■ **Material for this task**:
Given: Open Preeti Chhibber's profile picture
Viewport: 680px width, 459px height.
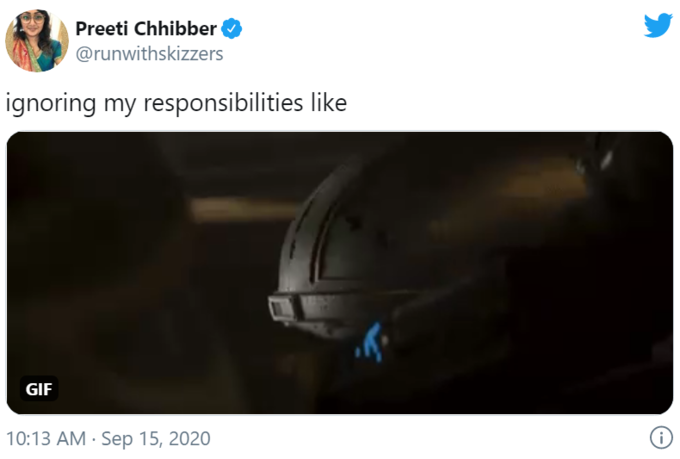Looking at the screenshot, I should [37, 41].
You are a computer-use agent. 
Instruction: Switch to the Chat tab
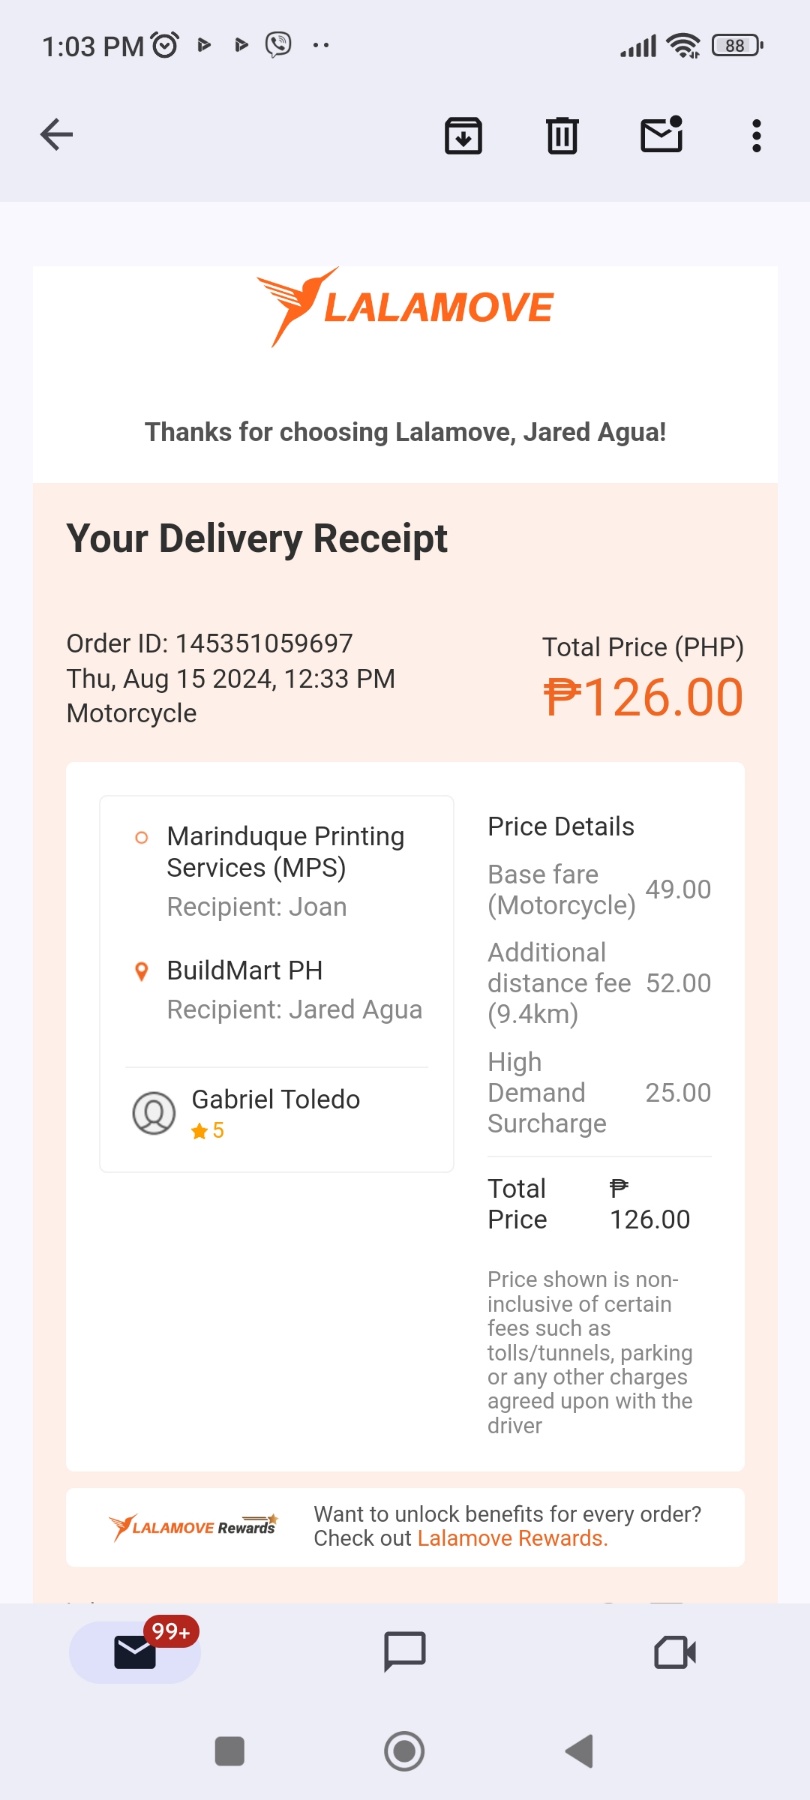point(405,1652)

■ **Your instructions**: Give a verbatim transcription of the entries, leaving out the pictures.

■ **Worked solution**:
Given: Open Preeti Chhibber's profile picture
Viewport: 680px width, 459px height.
Looking at the screenshot, I should [37, 41].
You are a computer-use agent. 
Instruction: Switch to the Chat tab
point(405,1652)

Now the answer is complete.